• _Given information_:
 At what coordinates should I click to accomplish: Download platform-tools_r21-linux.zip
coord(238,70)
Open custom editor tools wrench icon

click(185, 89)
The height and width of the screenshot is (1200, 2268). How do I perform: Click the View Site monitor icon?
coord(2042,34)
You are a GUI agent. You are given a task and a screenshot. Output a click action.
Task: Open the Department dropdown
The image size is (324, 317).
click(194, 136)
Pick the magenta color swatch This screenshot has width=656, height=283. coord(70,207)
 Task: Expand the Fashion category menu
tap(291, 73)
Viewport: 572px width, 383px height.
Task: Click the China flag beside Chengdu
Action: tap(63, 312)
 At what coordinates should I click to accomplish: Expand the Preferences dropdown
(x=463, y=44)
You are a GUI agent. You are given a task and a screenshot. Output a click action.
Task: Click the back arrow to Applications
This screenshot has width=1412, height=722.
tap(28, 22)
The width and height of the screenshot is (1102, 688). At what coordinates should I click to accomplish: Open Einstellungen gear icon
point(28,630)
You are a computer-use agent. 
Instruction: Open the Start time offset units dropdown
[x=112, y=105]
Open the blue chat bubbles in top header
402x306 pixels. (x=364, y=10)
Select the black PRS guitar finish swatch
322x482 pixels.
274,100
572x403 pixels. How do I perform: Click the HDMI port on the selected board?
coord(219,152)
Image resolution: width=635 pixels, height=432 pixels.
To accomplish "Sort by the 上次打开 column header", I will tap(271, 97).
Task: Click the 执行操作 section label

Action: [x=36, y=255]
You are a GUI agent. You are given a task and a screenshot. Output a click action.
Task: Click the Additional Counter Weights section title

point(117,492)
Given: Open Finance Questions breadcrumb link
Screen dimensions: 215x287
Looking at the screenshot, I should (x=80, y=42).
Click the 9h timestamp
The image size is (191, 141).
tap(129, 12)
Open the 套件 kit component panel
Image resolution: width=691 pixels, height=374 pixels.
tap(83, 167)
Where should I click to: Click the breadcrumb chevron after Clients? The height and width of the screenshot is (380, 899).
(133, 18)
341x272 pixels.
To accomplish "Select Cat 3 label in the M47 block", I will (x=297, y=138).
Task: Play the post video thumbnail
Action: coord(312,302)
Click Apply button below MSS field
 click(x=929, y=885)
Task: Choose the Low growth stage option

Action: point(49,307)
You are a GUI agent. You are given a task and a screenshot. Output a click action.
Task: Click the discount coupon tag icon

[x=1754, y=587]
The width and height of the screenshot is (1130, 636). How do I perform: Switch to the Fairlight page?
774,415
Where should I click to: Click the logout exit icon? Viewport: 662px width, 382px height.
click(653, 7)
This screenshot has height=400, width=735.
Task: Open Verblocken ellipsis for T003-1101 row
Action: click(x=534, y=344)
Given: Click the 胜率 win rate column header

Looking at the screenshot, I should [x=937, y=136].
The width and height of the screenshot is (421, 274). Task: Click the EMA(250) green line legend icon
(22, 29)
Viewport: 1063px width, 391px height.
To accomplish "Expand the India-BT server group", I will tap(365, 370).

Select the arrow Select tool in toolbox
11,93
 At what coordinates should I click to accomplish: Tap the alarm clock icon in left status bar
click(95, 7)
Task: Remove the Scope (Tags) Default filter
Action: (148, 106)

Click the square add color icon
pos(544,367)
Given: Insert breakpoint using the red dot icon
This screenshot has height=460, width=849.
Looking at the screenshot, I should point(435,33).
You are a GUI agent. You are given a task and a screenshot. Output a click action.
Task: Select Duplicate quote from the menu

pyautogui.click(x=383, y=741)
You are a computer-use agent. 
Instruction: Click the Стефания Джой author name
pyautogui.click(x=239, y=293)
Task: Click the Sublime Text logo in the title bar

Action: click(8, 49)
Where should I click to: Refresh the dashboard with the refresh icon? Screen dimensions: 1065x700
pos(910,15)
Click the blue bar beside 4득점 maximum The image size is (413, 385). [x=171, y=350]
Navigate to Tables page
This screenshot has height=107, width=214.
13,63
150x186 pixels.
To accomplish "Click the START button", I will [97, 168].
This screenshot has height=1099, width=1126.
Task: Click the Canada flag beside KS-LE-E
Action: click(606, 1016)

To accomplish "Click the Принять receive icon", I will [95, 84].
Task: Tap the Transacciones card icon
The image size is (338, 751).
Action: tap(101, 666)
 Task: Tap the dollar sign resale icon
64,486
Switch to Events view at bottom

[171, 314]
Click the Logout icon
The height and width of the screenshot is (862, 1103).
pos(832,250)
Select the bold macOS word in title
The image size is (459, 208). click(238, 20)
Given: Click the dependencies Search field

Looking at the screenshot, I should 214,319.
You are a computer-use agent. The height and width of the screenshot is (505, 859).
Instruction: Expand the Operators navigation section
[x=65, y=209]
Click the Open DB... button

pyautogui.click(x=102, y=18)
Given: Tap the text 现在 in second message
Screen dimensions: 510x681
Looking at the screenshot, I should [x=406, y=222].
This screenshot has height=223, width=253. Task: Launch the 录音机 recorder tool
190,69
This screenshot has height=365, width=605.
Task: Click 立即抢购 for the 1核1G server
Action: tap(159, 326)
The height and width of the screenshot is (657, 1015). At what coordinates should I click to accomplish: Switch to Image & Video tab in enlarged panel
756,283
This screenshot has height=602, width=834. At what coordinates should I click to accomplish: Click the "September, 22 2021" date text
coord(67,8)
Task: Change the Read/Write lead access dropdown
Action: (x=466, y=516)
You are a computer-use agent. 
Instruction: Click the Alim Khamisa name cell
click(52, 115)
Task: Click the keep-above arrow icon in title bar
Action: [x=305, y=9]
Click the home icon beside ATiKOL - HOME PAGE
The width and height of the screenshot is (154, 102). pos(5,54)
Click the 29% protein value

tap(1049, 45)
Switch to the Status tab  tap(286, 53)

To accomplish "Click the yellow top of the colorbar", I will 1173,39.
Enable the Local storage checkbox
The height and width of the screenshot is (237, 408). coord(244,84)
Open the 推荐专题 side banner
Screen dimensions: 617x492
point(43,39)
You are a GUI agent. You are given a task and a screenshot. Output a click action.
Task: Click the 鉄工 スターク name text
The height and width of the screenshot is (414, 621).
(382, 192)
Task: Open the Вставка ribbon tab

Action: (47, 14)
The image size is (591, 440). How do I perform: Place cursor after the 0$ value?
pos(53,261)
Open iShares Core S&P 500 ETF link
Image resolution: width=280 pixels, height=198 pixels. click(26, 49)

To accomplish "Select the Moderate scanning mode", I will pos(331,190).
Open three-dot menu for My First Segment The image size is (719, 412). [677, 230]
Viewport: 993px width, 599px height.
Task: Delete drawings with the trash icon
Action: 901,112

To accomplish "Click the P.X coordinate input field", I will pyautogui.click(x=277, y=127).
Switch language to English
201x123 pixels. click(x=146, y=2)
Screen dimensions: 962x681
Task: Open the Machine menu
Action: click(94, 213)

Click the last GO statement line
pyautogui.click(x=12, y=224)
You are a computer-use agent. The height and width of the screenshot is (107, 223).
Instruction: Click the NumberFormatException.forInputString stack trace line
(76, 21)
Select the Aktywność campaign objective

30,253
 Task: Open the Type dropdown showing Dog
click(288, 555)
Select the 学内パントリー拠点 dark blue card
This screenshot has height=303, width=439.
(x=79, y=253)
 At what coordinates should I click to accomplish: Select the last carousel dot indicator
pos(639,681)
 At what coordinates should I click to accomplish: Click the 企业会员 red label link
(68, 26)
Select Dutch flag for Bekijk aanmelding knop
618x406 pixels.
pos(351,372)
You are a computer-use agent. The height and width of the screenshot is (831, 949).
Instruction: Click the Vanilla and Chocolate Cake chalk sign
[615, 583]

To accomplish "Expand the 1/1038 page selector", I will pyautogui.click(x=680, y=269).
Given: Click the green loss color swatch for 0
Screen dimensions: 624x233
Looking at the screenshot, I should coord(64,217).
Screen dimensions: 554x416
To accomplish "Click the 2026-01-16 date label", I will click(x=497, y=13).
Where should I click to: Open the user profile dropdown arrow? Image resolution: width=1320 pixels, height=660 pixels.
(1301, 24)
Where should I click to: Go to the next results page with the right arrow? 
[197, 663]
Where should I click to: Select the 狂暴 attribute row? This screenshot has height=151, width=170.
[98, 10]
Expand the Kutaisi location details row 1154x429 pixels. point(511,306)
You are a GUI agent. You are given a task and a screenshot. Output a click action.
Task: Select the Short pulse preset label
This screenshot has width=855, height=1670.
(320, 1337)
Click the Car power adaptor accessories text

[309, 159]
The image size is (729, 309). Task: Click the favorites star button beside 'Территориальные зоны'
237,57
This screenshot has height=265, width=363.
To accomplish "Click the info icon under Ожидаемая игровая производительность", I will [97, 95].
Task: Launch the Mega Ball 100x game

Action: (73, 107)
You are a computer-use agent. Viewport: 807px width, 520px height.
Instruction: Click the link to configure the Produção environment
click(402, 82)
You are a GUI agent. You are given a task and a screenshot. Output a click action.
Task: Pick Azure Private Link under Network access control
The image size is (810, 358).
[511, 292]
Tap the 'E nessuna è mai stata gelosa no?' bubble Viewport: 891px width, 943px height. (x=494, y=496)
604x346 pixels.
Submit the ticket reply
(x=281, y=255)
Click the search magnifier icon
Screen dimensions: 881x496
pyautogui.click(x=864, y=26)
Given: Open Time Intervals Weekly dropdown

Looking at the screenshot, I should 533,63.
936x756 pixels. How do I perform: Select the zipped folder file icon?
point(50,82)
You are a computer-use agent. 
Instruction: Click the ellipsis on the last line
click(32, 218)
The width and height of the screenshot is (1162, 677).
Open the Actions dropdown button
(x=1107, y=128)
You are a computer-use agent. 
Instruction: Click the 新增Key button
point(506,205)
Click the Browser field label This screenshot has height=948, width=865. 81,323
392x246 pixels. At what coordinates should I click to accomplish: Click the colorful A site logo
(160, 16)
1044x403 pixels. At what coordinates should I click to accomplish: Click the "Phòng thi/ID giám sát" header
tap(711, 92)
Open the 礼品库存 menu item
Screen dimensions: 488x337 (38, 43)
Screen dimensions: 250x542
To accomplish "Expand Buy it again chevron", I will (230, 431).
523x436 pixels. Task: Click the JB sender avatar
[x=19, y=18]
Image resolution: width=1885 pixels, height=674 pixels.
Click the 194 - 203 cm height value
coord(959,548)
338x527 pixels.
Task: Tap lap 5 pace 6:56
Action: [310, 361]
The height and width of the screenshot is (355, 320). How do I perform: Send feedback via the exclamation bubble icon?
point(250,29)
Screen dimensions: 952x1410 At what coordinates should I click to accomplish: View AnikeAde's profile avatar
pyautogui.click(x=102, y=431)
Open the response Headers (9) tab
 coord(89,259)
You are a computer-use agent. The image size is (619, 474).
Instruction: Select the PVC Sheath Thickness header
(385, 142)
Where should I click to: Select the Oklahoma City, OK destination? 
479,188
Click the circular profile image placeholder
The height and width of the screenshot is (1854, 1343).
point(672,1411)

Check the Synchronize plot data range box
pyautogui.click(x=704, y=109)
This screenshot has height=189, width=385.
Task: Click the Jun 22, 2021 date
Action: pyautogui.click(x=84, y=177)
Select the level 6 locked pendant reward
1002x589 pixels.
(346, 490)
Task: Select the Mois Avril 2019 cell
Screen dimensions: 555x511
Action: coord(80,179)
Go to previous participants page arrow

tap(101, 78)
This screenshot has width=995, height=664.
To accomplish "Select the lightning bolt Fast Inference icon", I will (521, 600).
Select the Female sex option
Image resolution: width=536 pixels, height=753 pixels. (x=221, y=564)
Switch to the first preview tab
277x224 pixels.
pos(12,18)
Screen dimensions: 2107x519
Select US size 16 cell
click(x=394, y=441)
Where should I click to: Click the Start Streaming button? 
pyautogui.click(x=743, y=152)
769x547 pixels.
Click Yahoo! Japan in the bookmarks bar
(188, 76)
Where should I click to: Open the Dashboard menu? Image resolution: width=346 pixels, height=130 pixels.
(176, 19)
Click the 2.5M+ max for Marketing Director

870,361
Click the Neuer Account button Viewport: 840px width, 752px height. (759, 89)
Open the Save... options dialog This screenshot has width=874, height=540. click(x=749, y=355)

• _About this exercise_: Retrieve every line above holding the word "under".

• _Solution to this problem_:
To accomplish "Click the info icon under Ожидаемая игровая производительность", I will [97, 95].
Task: Pick Azure Private Link under Network access control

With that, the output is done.